Find the line containing "Where should I" in the entries; transcribe it and all remaining lines through the end, exactly as they appear, but not the pictures.

---------- RECORDS FOR THIS TASK ----------

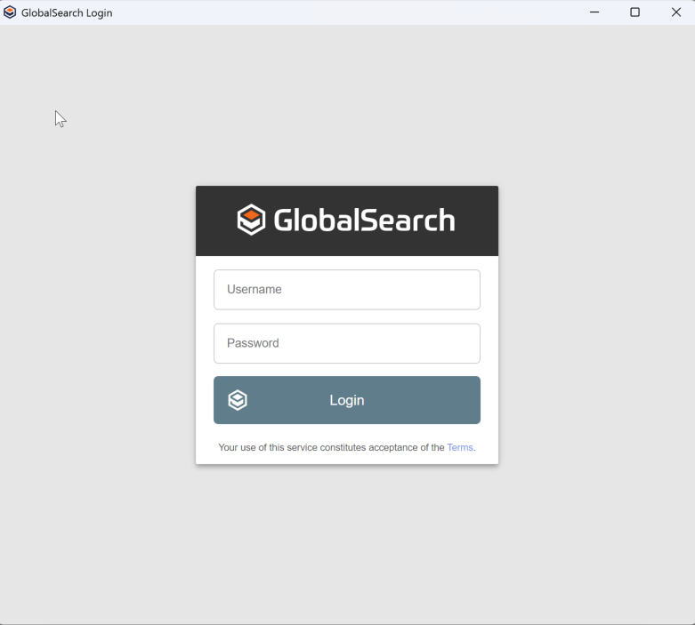Click the orange hexagon logo in the banner
Screen dimensions: 695x625
point(252,220)

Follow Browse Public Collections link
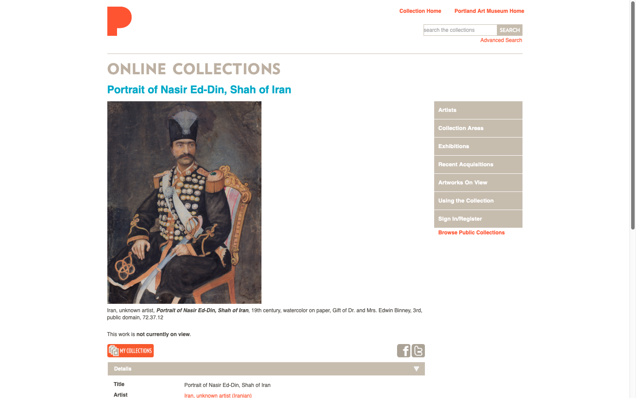[471, 233]
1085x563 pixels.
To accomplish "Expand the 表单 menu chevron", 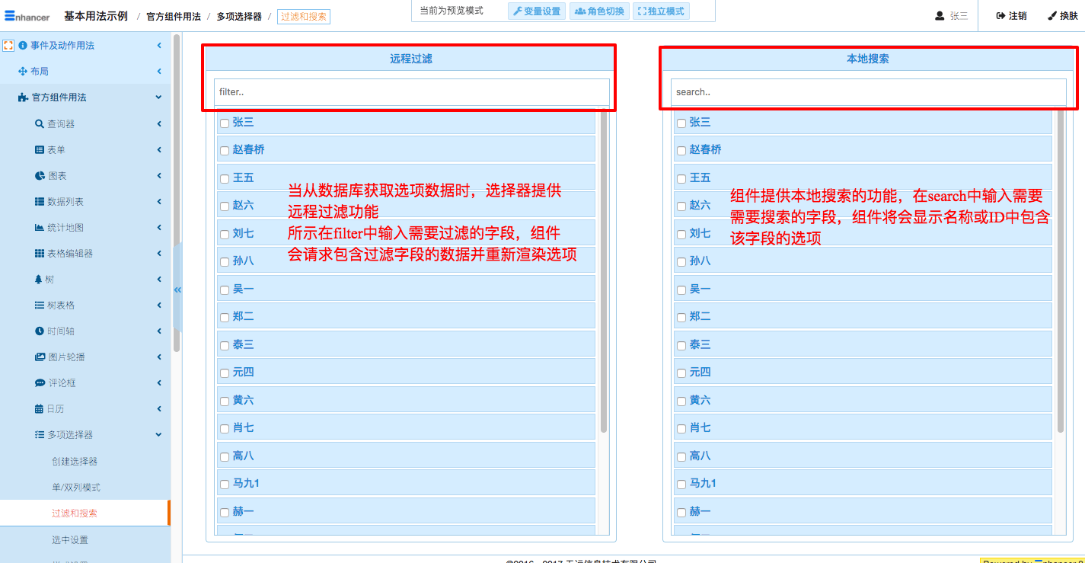I will click(x=159, y=150).

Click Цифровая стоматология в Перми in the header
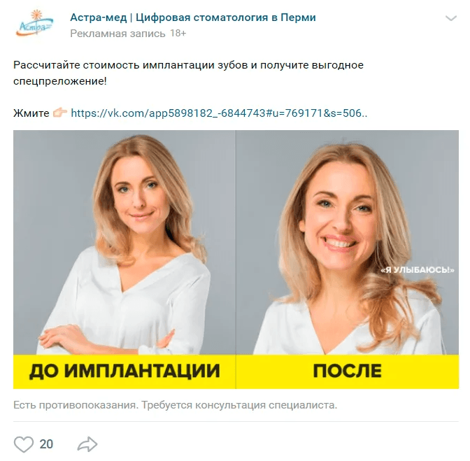tap(226, 17)
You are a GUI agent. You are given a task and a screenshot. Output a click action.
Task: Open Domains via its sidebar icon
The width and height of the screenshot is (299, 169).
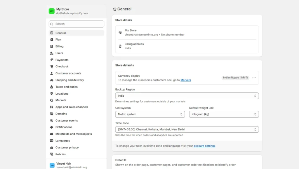pyautogui.click(x=51, y=114)
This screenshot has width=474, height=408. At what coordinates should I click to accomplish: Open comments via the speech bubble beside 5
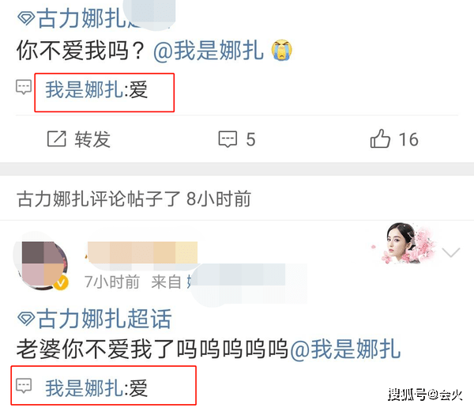click(228, 139)
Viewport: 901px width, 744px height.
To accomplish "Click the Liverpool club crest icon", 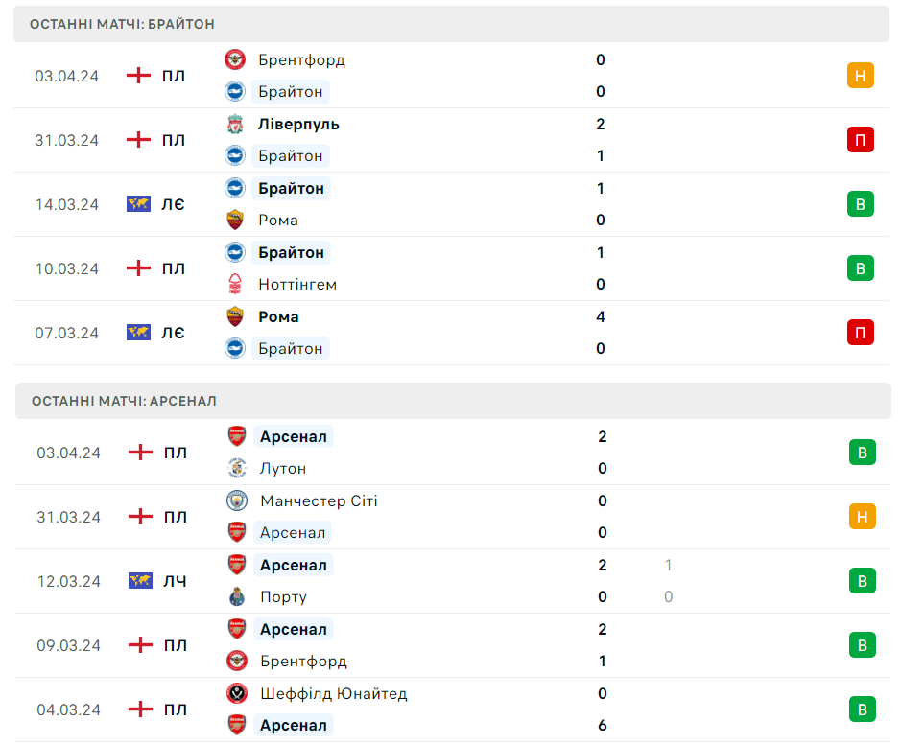I will click(235, 124).
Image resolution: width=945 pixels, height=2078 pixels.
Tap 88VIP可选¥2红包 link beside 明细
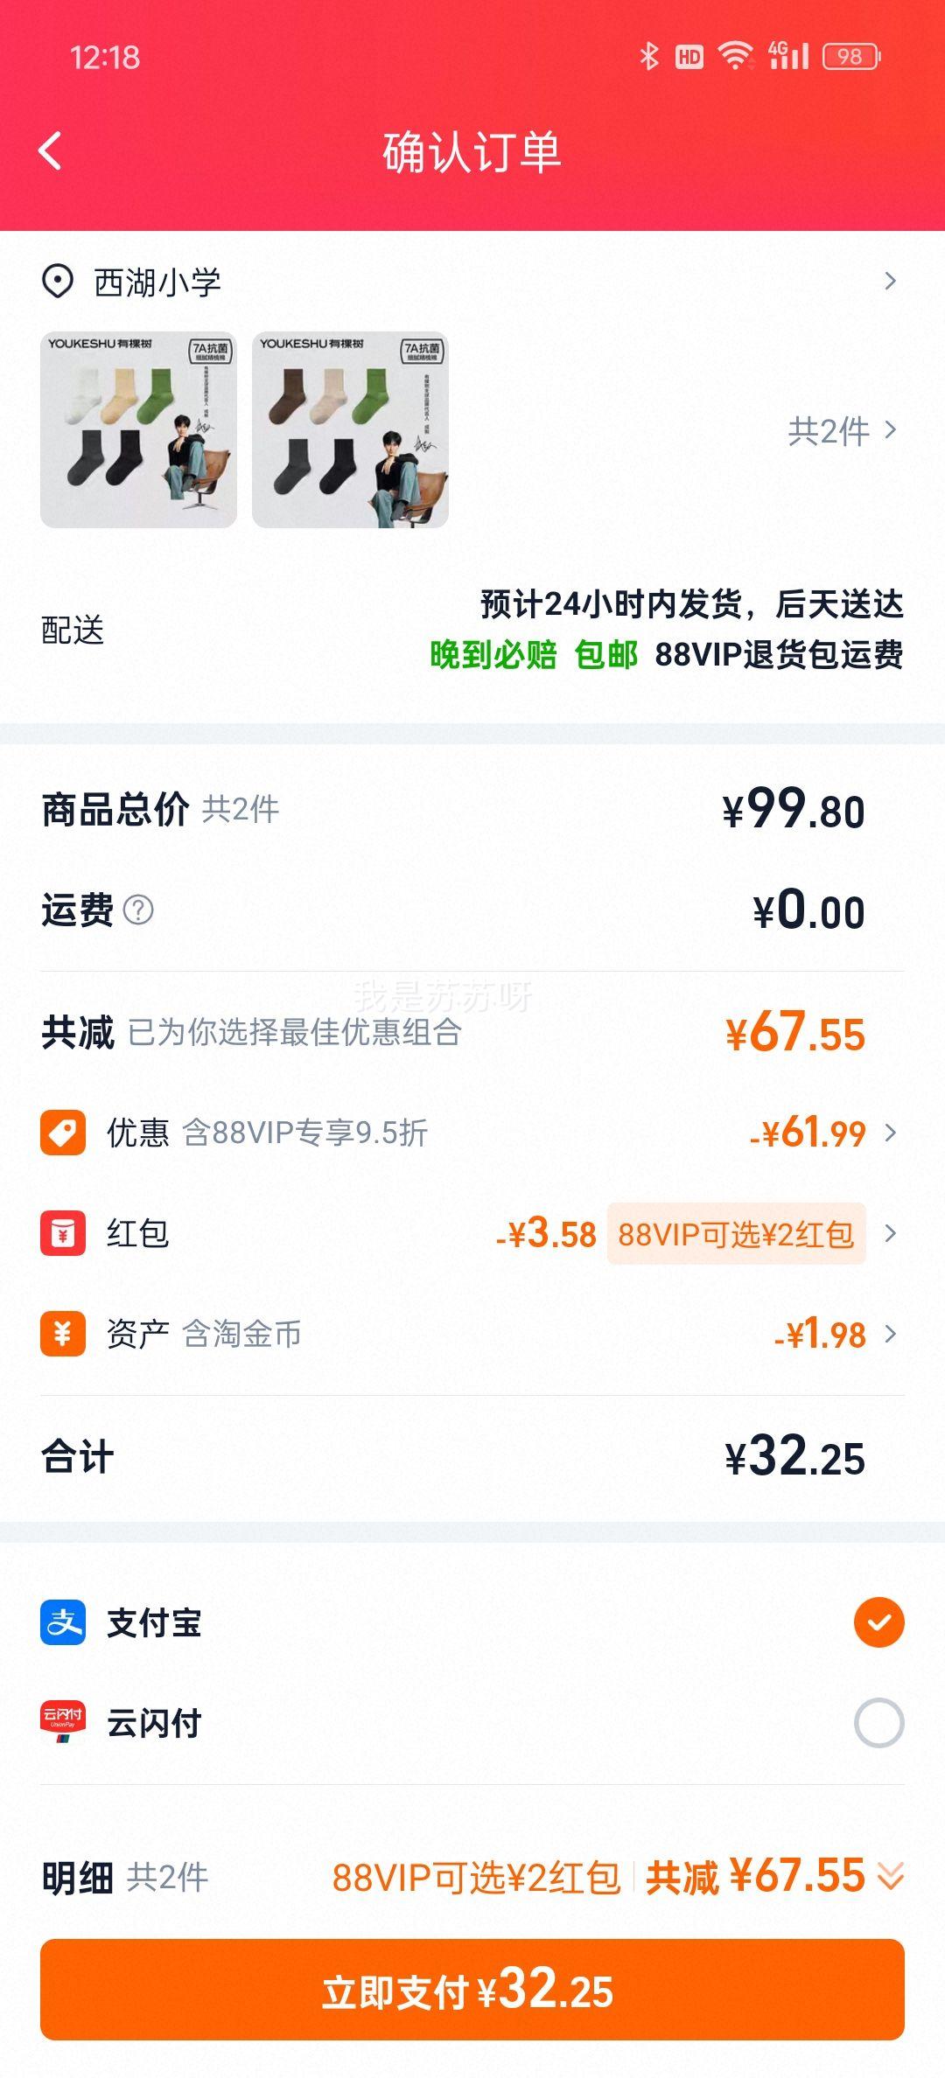pyautogui.click(x=476, y=1878)
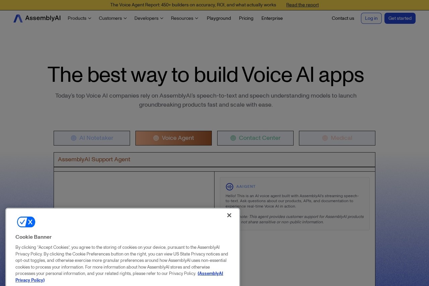The width and height of the screenshot is (429, 286).
Task: Close the cookie banner with X
Action: [229, 215]
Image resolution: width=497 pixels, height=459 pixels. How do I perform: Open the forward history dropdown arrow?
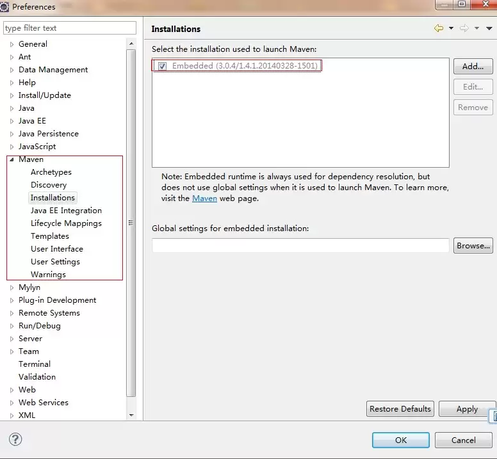477,28
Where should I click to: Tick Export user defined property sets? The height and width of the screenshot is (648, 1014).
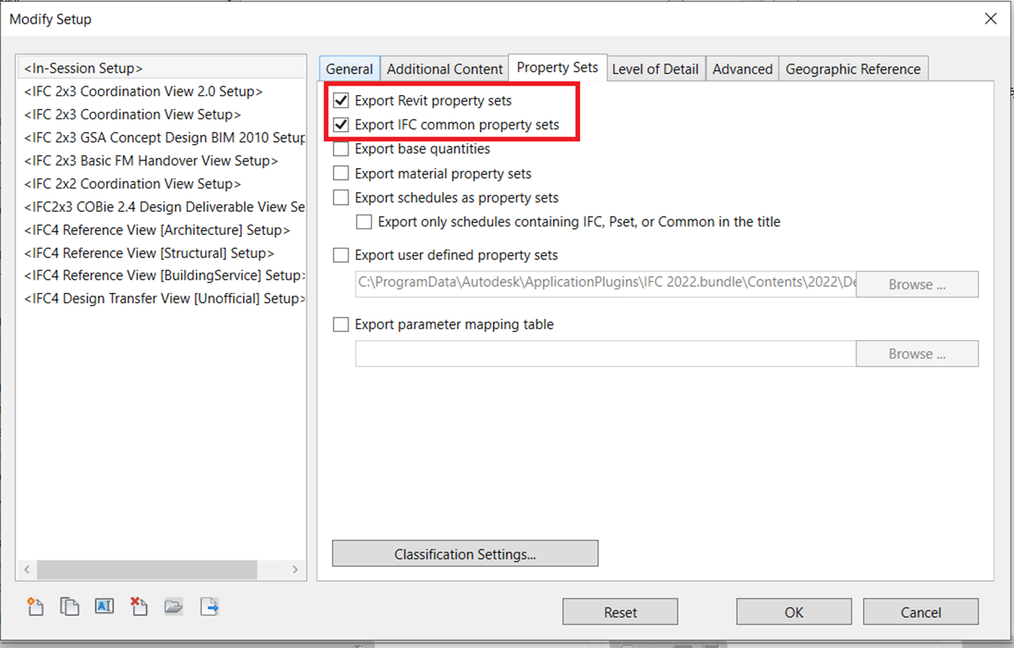click(x=341, y=256)
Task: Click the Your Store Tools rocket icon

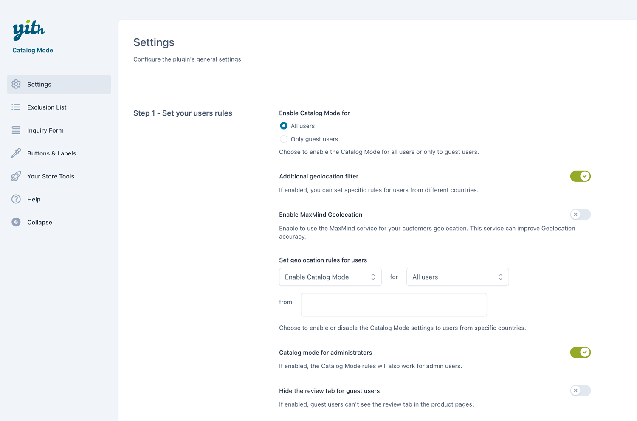Action: [x=16, y=176]
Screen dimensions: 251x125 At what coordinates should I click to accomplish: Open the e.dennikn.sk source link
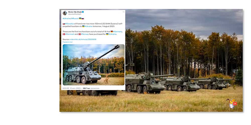pyautogui.click(x=83, y=40)
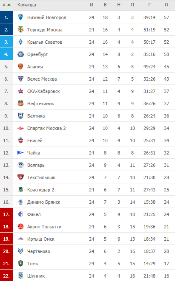This screenshot has height=281, width=175.
Task: Click the red position 17 badge
Action: pos(6,214)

----------

**EXERCISE OUTPUT:**
Where should I click to: Tick Export user defined property sets? The height and width of the screenshot is (648, 1014).
click(x=341, y=256)
Task: Click the Your Store Tools rocket icon

Action: [x=16, y=176]
Screen dimensions: 251x125 At what coordinates should I click to accomplish: Open the e.dennikn.sk source link
pyautogui.click(x=83, y=40)
This screenshot has height=281, width=175.
Task: Click the red position 17 badge
Action: pos(6,214)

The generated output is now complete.